Selon l'auteur et polémiste, «ce ne sont certainement pas les grandes centrales syndicales, devenues si veules, qui auraient pu marquer ce réveil. Quand le président de la FTQ se permet à la fin d'une conférence de presse de ridiculiser Gabriel Nadeau-Dubois, sous les rires gras des journalistes, le message me paraît clair: tasse-toi, le jeune. Mononcle va prendre tout ça en main».
L'auteur moult fois primé et notamment récipiendaire du Prix du Gouverneur général, a suggéré que la FTQ et les autres centrales syndicales auraient souhaité «contrôler la grande manifestation de Montréal» du 22 mai.
«Ça n'a pas marché vraiment, et toujours pour la même raison: même les grandes centrales syndicales ne veulent pas parler de la hausse des frais de scolarité», a écrit Beaulieu.
Quant au Parti québécois, le dramaturge estime dans sa lettre «qu'il ne voit que le petit Léo [Bureau-Blouin] dans sa soupe».
Victor-Lévy Beaulieu s'en prend également à la nouvelle ministre de l'Éducation dans sa lettre parue jeudi.
«Et que dire de la réaction de Michelle Courchesne hier [mercredi]? Son point de presse était de l'hystérie pure, à ce point qu'elle y a mis brutalement fin avant que les plombs ne sautent pour de bon!» a-t-il raillé.
«Michelle Courchesne s'est dite prête à «discuter» avec les leaders étudiants en exceptant toutefois Gabriel Nadeau-Dubois. Mais discuter de quoi? Pas des frais de scolarité ni d'un moratoire! Alors, de quoi? De rien, bien évidemment!» a-t-il poursuivi.
Victor-Lévy Beaulieu a jugé dans sa lettre que la rencontre du 16 mai entre les associations étudiantes et Mme Courschesne n'a servi qu'à gagner du temps car «le gouvernement de Jean Charest avait besoin d'une journée afin de peaufiner sa Loi 78!».

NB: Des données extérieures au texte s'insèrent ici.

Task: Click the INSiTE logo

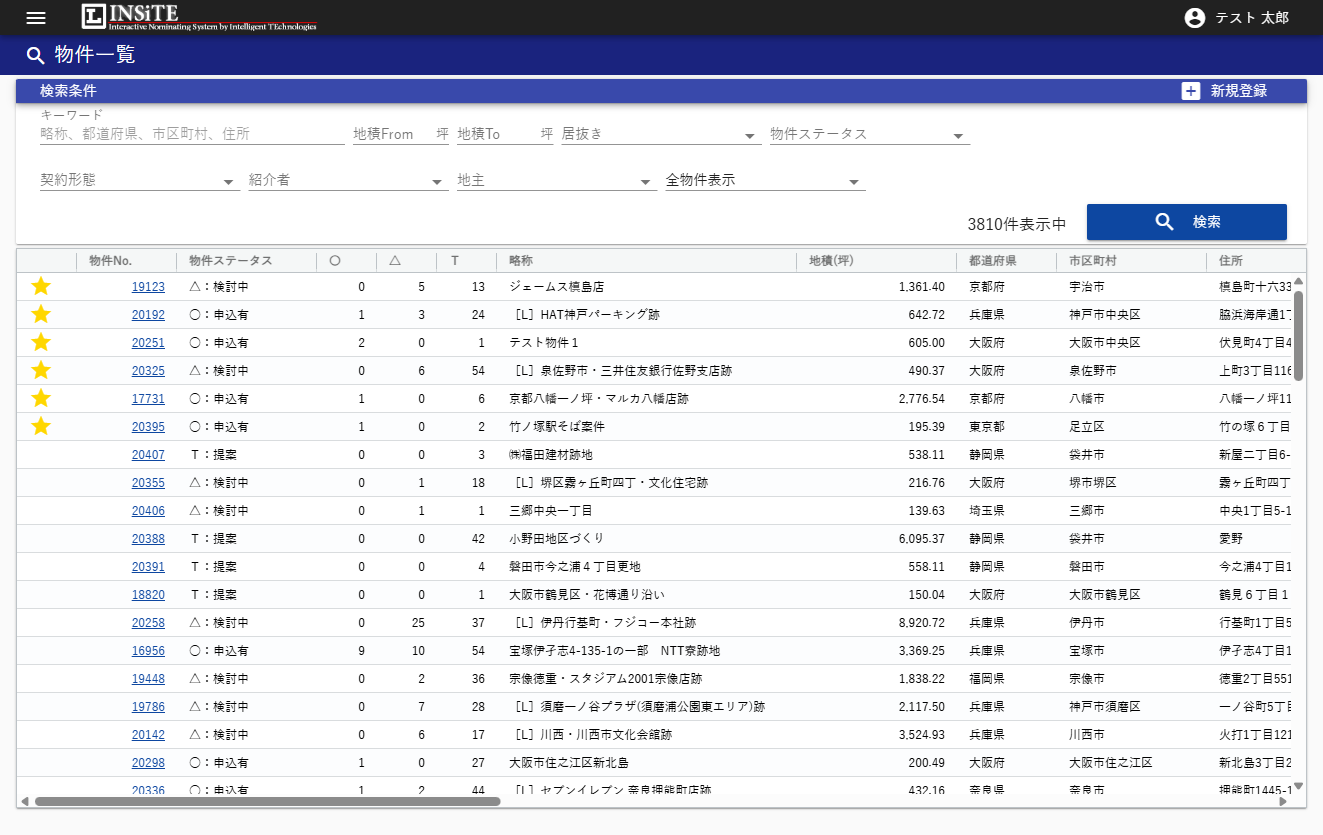Action: (x=199, y=17)
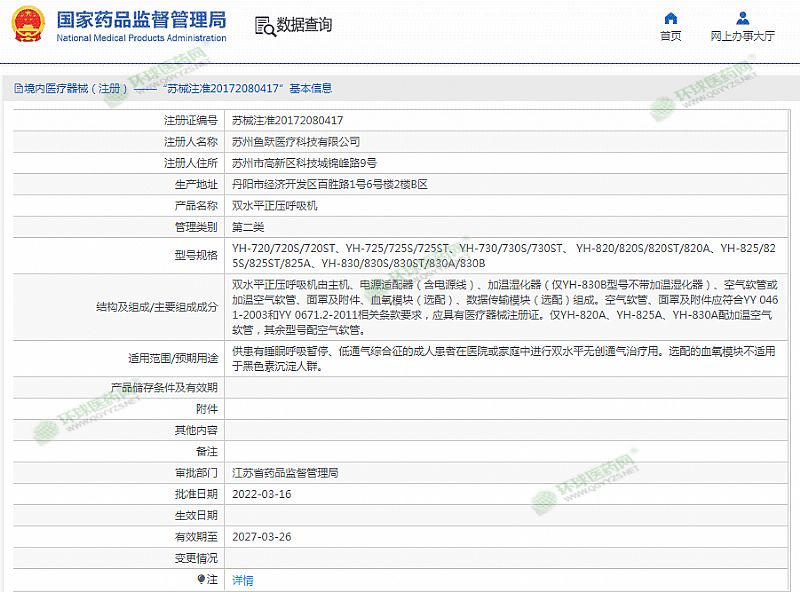The width and height of the screenshot is (800, 592).
Task: Click the product name 双水平正压呼吸机
Action: pos(275,205)
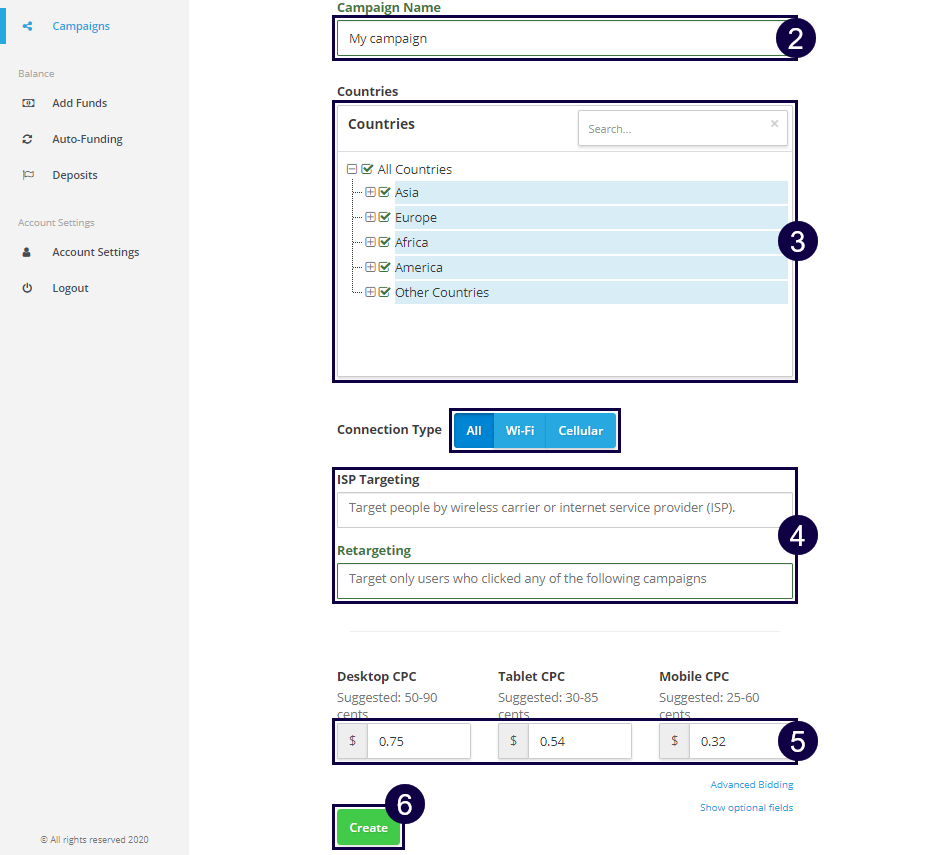
Task: Open the Advanced Bidding link
Action: point(751,785)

L'éditeur a également affirmé que le nouvel appel lancé aux étudiants est «cousu de fils blancs».
«Le gouvernement a besoin d'un peu de temps pour pouvoir incriminer les leaders de la CLASSE, et particulièrement Gabriel Nadeau-Dubois», a écrit l'auteur.
L'écrivain ne fait pas confiance au leader de la FECQ: «encore une fois, le petit Léo va se faire rouler dans la farine par une ministre sournoise et hypocrite ! Il n'en verra rien et le bon peuple non plus. Au contraire, la cote de popularité du bon petit Léo ne fera qu'augmenter : au Québec, on aime les leaders fragiles et vulnérables [...]».
Il conclut sa lettre par une citation: «Comme l'a dit Jean-Paul Sartre, on n'est jamais assez radical, surtout quand on est jeune et qu'on a devant soi tous ces corps morts d'un passé révolu».